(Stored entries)

■ ■ ■

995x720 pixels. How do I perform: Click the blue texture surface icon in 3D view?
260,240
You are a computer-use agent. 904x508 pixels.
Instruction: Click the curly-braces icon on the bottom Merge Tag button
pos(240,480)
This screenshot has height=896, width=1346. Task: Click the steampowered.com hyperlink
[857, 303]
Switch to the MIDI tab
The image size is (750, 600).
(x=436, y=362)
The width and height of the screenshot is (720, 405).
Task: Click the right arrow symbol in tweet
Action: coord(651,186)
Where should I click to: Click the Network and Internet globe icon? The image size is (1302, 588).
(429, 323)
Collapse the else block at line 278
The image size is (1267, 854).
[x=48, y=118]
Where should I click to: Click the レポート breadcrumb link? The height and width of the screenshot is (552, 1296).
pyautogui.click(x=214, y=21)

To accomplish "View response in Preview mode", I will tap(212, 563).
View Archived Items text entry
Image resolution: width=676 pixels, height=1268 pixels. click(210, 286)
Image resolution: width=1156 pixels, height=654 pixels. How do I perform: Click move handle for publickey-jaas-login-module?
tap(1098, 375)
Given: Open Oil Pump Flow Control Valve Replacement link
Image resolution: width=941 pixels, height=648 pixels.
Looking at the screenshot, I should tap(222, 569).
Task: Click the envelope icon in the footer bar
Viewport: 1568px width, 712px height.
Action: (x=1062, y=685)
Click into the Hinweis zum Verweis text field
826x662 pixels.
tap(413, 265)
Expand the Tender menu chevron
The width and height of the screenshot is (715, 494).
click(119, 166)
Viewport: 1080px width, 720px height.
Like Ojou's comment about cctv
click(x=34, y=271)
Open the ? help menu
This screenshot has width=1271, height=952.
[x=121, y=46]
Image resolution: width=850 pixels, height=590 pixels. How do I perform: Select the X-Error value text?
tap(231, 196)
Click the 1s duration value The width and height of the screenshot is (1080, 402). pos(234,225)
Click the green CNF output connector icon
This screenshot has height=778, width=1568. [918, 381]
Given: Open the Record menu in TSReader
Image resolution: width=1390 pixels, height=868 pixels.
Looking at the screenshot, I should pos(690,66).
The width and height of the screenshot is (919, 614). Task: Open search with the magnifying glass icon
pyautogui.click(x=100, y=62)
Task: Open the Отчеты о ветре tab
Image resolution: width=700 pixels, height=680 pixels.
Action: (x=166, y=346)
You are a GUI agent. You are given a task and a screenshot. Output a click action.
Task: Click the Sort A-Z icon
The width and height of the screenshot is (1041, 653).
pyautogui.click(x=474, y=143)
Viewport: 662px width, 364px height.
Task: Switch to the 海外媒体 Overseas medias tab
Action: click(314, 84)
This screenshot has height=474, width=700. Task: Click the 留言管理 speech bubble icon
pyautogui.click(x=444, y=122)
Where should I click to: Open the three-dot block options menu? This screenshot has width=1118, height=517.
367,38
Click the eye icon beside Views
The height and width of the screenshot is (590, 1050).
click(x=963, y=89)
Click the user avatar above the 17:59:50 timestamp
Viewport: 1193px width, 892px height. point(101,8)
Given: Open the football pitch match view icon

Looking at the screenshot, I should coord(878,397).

■ ■ ■

The data above, all of it, needs to be output exactly as written.

● **ANSWER TO THIS PROBLEM**
995x720 pixels. How do I perform: Click the blue texture surface icon in 3D view?
260,240
You are a computer-use agent. 904x508 pixels.
Instruction: Click the curly-braces icon on the bottom Merge Tag button
pos(240,480)
This screenshot has height=896, width=1346. Task: Click the steampowered.com hyperlink
[857, 303]
Switch to the MIDI tab
The image size is (750, 600).
(x=436, y=362)
The width and height of the screenshot is (720, 405).
Task: Click the right arrow symbol in tweet
Action: coord(651,186)
Where should I click to: Click the Network and Internet globe icon? The image size is (1302, 588).
(429, 323)
Collapse the else block at line 278
The image size is (1267, 854).
[x=48, y=118]
Where should I click to: Click the レポート breadcrumb link? The height and width of the screenshot is (552, 1296).
pyautogui.click(x=214, y=21)

To accomplish "View response in Preview mode", I will tap(212, 563).
View Archived Items text entry
Image resolution: width=676 pixels, height=1268 pixels. click(210, 286)
Image resolution: width=1156 pixels, height=654 pixels. How do I perform: Click move handle for publickey-jaas-login-module?
tap(1098, 375)
Given: Open Oil Pump Flow Control Valve Replacement link
Image resolution: width=941 pixels, height=648 pixels.
Looking at the screenshot, I should tap(222, 569).
Task: Click the envelope icon in the footer bar
Viewport: 1568px width, 712px height.
Action: (x=1062, y=685)
Click into the Hinweis zum Verweis text field
826x662 pixels.
tap(413, 265)
Expand the Tender menu chevron
The width and height of the screenshot is (715, 494).
click(119, 166)
Viewport: 1080px width, 720px height.
Like Ojou's comment about cctv
click(x=34, y=271)
Open the ? help menu
This screenshot has width=1271, height=952.
[x=121, y=46]
Image resolution: width=850 pixels, height=590 pixels. How do I perform: Select the X-Error value text?
tap(231, 196)
Click the 1s duration value The width and height of the screenshot is (1080, 402). pos(234,225)
Click the green CNF output connector icon
This screenshot has height=778, width=1568. [918, 381]
Given: Open the Record menu in TSReader
Image resolution: width=1390 pixels, height=868 pixels.
Looking at the screenshot, I should pos(690,66).
The width and height of the screenshot is (919, 614). Task: Open search with the magnifying glass icon
pyautogui.click(x=100, y=62)
Task: Open the Отчеты о ветре tab
Image resolution: width=700 pixels, height=680 pixels.
Action: (x=166, y=346)
You are a GUI agent. You are given a task and a screenshot. Output a click action.
Task: Click the Sort A-Z icon
The width and height of the screenshot is (1041, 653).
pyautogui.click(x=474, y=143)
Viewport: 662px width, 364px height.
Task: Switch to the 海外媒体 Overseas medias tab
Action: click(314, 84)
This screenshot has height=474, width=700. Task: Click the 留言管理 speech bubble icon
pyautogui.click(x=444, y=122)
Where should I click to: Open the three-dot block options menu? This screenshot has width=1118, height=517.
367,38
Click the eye icon beside Views
The height and width of the screenshot is (590, 1050).
click(x=963, y=89)
Click the user avatar above the 17:59:50 timestamp
Viewport: 1193px width, 892px height. point(101,8)
Given: Open the football pitch match view icon

Looking at the screenshot, I should coord(878,397).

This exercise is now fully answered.